SOURCE EXCERPT –
"""

China’s dwindling current account surplus received a lot of attention in 2018. In the first quarter, China recorded the first current account deficit in 17 years. The fall in the surplus follows a large capital outflow between 2014 and 2016, stoked by the devaluation of the renminbi (RMB). The threat of a full-blown trade war between the US and China, coupled with a cooling domestic economy, led to renewed weakness in the currency. In the midst of this turbulence, investors are allocating more and more funds to China, especially to China’s onshore bond market. These developments are all, directly or indirectly, related to the balance of payments of China.

"""

Rows from a dataset –
"""

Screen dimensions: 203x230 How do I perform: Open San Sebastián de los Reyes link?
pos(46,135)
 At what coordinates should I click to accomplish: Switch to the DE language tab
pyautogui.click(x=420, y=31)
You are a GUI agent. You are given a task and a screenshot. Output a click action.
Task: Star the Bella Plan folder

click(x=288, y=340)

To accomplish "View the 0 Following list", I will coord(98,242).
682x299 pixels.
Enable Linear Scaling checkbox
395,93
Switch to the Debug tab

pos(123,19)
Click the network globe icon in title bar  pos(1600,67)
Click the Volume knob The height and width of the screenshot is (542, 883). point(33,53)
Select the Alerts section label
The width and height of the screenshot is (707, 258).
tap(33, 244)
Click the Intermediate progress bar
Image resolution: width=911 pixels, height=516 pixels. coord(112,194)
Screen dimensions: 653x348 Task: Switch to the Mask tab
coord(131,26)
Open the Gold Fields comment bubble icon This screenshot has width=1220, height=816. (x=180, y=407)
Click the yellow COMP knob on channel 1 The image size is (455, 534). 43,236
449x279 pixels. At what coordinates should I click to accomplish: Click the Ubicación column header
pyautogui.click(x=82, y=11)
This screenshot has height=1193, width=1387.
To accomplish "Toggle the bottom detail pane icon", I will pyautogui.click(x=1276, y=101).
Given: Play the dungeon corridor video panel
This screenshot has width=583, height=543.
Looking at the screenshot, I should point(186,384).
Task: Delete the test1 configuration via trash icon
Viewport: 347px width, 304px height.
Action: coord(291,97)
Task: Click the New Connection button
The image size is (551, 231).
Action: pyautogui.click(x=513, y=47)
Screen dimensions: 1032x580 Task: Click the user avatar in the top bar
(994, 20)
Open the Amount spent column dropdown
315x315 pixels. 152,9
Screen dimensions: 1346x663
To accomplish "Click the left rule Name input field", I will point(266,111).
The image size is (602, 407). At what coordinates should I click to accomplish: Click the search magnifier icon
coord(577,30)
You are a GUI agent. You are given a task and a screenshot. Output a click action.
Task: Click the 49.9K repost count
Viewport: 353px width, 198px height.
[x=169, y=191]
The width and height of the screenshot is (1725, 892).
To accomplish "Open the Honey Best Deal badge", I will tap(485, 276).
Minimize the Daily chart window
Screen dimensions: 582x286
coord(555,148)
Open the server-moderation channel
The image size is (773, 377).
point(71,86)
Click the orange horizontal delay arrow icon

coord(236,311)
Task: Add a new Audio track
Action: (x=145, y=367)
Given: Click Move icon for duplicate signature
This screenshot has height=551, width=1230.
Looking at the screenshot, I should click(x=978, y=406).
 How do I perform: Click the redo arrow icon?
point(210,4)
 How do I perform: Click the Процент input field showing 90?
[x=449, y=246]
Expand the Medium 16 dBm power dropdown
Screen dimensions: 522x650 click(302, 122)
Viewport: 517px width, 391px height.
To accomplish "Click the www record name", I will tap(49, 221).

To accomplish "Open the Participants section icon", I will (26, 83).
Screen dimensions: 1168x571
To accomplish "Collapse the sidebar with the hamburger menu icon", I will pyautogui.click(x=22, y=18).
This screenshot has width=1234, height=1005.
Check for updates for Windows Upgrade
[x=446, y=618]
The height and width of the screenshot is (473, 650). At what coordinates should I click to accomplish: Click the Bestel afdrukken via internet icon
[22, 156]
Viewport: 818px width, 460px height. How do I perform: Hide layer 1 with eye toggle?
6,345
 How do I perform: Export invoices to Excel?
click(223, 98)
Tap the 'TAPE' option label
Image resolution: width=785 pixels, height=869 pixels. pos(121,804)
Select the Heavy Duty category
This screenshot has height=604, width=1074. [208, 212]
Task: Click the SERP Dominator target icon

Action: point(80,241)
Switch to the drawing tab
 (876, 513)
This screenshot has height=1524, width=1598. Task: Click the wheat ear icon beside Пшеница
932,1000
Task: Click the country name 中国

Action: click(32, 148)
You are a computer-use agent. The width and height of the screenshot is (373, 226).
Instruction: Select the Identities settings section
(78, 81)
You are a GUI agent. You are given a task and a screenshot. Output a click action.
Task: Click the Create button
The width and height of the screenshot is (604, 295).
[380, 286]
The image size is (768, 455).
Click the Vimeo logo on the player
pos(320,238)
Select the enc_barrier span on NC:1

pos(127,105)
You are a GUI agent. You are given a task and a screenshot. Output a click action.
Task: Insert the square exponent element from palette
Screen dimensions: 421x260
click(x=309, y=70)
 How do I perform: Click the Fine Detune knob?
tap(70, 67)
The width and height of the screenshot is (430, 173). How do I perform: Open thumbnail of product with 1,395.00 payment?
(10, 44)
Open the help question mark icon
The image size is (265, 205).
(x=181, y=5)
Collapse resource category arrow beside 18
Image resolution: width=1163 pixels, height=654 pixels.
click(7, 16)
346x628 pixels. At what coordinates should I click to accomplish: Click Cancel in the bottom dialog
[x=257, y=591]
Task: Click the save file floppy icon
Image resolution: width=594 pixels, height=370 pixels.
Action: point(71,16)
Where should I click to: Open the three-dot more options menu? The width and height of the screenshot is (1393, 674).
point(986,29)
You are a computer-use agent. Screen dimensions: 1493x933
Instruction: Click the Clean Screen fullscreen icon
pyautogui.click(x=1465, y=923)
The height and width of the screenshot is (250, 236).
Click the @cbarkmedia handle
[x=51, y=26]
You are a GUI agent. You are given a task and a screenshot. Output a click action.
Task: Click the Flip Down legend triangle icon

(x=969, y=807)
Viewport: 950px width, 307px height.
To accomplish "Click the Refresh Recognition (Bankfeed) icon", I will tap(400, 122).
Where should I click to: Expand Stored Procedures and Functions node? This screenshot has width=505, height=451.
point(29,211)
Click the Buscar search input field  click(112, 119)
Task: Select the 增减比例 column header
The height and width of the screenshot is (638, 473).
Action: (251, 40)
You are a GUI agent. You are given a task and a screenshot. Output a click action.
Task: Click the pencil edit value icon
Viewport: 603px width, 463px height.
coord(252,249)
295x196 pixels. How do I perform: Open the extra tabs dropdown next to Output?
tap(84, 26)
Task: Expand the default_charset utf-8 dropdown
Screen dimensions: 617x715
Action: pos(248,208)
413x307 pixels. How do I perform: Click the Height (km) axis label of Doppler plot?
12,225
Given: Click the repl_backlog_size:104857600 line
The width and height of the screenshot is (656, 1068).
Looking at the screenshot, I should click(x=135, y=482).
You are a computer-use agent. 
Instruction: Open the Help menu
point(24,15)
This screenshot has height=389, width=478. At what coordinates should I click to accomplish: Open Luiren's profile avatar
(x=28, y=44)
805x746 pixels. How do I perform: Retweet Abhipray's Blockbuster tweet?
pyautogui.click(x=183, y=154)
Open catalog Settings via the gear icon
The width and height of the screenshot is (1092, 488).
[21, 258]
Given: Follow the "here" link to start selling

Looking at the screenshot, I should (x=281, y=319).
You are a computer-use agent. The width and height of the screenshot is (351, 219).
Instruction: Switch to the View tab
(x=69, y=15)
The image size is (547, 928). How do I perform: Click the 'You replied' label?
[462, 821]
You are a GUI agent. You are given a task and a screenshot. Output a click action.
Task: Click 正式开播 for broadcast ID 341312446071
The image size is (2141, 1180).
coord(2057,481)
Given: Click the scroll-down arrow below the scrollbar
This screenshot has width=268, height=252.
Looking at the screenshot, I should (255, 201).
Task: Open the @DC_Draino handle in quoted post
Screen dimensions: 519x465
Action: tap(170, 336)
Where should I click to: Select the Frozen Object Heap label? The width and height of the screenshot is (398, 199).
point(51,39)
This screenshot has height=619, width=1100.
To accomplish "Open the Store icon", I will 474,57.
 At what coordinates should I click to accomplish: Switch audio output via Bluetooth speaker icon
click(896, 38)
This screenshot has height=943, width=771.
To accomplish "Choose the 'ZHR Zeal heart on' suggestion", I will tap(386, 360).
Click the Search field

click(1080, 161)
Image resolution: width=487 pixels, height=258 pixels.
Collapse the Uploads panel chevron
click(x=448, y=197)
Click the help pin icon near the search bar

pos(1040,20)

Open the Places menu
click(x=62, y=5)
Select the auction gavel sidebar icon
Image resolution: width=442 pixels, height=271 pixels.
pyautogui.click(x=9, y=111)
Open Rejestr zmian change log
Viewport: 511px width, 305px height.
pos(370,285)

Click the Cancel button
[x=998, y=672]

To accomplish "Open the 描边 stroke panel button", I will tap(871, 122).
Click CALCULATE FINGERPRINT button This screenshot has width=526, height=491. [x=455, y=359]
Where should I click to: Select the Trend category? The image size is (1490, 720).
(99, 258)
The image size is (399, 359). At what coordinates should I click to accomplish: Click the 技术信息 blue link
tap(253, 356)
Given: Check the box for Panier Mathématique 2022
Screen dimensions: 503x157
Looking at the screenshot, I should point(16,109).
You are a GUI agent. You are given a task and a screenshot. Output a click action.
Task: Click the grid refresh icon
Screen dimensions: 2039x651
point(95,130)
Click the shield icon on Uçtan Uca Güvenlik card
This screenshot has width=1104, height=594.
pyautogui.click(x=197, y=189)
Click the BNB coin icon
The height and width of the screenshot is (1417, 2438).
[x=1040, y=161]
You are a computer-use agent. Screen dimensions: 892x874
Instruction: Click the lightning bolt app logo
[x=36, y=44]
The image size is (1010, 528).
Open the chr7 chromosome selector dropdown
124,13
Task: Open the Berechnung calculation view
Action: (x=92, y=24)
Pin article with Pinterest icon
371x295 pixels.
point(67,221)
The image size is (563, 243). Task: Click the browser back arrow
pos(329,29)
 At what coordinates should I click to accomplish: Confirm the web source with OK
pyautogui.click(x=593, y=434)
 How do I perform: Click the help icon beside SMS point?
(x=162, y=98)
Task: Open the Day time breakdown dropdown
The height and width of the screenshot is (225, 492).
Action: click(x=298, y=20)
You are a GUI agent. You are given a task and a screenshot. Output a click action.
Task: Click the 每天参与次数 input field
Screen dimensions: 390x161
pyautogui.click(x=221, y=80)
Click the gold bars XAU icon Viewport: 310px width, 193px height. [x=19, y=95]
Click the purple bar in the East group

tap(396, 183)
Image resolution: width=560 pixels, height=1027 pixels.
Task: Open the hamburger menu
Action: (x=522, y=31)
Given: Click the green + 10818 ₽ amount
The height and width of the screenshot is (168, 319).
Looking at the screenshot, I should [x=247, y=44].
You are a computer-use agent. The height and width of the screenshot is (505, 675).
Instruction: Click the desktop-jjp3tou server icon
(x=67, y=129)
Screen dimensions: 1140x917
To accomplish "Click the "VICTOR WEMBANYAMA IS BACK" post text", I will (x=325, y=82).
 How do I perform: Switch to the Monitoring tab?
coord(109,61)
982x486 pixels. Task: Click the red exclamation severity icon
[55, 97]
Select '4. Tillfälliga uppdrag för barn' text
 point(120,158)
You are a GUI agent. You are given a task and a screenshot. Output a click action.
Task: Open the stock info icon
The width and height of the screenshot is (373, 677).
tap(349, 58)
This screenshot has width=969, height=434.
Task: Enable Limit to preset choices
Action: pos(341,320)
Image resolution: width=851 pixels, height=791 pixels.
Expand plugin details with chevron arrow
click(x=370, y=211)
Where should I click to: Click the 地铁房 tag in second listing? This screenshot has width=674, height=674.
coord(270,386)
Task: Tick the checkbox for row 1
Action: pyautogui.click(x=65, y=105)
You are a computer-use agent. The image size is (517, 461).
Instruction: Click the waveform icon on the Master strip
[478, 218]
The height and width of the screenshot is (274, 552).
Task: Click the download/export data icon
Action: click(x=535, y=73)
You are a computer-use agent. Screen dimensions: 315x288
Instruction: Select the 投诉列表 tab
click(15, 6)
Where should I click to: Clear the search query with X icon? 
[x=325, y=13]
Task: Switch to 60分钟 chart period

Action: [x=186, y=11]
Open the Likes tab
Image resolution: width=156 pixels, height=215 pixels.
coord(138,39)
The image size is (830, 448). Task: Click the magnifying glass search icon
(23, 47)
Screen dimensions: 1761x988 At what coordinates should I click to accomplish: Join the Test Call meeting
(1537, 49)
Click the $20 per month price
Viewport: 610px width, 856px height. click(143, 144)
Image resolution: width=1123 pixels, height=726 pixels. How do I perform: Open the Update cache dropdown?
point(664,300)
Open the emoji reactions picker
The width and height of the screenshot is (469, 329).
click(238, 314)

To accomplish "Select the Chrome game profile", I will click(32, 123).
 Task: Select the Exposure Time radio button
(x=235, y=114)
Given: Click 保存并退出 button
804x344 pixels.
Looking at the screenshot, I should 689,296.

"""

WHAT YOU SHOULD DO –
Continue the passage on China's balance of payments, starting right after its last sentence.

EXERCISE RESULT –
In this paper, we look at the key developments in the balance of payments and what effect these developments could have on the value of the RMB. For investors, the inclusion of China in various global benchmark indices means that the currency will not just have a second-round effect on returns through global risk sentiment, but will directly affect the value of RMB denominated assets. Thus, it is important to understand the drivers that could move the currency in either direction. Specifically, we are trying to find the answers to the following questions:
Fluctuations in China’s current account surplus over the last 20 years have been truly spectacular. The surplus increased from 1.3% of GDP in 2001 to over 10% in 2007 (Figure 1). After a sharp fall following the global financial crisis, the surplus stabilised at around 2%. However, in Q1 2018, the current account fell into deficit for the first time since 2001. While the deficit could have partially been explained by seasonality, the subsequent quarters have shown that this was not a blip. The rolling four-quarter surplus was just 0.4% in Q4 2018.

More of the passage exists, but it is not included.